▸ Work instructions
Update the part that opens with the line containing "Task: Bookmark the page via the star icon" and closes with the line containing "[x=247, y=113]": reproduce those lines with "Decrease" changed to "Lower" and nothing else altered.
── Data supplied
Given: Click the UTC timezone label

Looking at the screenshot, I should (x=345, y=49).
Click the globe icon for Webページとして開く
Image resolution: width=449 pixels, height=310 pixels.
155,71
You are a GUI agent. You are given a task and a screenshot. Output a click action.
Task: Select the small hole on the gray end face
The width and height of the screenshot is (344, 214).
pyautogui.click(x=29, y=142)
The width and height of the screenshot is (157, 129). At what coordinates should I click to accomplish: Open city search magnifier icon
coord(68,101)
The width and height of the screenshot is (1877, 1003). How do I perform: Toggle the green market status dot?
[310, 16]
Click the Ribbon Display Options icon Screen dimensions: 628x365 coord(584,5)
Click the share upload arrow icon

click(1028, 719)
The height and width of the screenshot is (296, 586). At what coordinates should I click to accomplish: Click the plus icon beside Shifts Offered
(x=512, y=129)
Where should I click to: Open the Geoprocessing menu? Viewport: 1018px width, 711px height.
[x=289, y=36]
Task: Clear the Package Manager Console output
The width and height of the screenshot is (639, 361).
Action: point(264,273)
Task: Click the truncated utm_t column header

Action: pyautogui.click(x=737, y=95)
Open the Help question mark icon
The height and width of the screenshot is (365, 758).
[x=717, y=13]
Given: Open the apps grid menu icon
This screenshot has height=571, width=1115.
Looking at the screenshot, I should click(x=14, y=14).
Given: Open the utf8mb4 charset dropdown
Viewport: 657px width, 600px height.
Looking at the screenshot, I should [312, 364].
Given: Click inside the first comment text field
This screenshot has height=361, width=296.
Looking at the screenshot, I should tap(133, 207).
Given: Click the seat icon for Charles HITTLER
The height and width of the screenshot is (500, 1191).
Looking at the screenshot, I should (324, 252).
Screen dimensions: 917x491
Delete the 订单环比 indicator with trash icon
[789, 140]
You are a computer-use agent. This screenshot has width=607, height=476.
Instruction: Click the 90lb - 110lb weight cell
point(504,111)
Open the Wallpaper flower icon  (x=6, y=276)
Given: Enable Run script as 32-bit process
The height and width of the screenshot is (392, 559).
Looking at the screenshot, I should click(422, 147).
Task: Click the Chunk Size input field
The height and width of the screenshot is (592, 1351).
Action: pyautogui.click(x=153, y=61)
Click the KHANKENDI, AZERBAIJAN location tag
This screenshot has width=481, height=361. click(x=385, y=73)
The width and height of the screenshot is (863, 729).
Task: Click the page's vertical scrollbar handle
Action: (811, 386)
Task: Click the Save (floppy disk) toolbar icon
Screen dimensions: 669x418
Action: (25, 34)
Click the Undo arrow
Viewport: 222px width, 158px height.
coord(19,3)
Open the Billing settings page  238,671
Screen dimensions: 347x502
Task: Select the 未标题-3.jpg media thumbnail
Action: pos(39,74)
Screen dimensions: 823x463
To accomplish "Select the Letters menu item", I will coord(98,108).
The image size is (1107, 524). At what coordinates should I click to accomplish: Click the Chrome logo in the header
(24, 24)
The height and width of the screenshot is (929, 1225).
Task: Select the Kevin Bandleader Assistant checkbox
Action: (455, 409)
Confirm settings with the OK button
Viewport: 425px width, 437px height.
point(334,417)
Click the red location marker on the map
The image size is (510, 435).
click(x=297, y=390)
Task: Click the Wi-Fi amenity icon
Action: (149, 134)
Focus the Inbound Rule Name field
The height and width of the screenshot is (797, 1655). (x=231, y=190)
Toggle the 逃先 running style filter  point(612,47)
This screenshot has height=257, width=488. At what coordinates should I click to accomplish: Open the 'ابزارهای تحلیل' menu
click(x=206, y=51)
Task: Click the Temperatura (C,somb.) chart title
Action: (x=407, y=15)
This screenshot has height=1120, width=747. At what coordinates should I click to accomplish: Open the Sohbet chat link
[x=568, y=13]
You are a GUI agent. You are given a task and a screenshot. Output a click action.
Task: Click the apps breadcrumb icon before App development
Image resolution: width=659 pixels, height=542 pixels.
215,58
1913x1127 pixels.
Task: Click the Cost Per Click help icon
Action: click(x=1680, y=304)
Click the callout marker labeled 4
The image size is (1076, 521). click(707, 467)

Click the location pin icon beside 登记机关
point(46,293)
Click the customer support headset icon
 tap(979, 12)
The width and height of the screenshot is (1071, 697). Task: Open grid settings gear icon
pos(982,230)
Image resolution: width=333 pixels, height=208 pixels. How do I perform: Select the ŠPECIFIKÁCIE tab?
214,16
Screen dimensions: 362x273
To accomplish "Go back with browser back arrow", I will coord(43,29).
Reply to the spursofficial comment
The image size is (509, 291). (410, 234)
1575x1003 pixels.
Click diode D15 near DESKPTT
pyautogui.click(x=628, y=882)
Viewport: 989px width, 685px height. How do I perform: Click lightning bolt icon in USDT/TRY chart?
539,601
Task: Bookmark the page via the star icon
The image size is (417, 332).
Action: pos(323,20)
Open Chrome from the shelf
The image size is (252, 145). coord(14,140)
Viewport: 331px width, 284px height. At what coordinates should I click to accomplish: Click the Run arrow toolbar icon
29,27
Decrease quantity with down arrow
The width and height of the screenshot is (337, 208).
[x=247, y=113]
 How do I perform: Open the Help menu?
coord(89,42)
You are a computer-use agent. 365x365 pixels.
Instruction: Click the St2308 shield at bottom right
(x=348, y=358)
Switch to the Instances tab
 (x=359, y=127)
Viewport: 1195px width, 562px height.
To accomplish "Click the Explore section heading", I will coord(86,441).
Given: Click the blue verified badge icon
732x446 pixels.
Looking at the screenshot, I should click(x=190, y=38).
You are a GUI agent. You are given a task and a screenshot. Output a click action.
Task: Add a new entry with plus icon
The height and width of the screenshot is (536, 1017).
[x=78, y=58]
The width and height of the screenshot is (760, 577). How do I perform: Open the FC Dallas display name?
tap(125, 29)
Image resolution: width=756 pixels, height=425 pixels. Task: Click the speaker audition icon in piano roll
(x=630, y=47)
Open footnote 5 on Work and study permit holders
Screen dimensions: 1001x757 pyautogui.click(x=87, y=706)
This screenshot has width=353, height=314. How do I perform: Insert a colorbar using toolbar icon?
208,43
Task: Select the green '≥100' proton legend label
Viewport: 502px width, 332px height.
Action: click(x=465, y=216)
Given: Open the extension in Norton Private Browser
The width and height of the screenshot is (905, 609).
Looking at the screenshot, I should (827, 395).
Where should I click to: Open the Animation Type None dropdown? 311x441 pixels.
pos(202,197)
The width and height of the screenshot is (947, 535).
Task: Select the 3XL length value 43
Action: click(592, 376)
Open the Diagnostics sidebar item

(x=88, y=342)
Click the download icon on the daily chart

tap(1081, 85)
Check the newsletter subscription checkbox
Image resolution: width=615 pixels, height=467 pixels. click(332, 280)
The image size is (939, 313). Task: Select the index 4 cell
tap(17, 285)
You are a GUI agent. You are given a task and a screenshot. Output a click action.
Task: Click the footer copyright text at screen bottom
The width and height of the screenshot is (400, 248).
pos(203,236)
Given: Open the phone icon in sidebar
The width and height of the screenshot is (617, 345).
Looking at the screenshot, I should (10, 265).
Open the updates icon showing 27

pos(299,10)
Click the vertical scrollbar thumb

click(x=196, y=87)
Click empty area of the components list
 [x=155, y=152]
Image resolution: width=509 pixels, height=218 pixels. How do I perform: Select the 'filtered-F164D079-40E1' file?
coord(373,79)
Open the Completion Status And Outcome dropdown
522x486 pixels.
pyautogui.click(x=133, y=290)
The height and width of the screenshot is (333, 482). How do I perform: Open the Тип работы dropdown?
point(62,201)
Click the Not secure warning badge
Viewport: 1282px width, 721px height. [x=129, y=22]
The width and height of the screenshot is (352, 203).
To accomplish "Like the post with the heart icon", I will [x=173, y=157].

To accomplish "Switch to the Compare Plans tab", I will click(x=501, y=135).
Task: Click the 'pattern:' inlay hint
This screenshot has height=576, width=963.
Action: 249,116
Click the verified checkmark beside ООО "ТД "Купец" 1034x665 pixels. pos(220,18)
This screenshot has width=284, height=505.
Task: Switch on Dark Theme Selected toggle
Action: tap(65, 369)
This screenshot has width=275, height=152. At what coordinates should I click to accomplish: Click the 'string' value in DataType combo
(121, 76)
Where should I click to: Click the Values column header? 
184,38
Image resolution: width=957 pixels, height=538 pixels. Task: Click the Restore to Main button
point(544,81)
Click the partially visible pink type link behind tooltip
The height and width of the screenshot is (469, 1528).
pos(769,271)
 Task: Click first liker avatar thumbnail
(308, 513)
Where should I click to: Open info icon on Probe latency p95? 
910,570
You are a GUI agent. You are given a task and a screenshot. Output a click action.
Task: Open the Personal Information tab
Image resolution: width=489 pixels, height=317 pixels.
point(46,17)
────
▸ Result
Task: Bookmark the page via the star icon
The image size is (417, 332).
Action: pos(323,20)
Open Chrome from the shelf
The image size is (252, 145). coord(14,140)
Viewport: 331px width, 284px height. At what coordinates should I click to accomplish: Click the Run arrow toolbar icon
29,27
Lower quantity with down arrow
The width and height of the screenshot is (337, 208).
[x=247, y=113]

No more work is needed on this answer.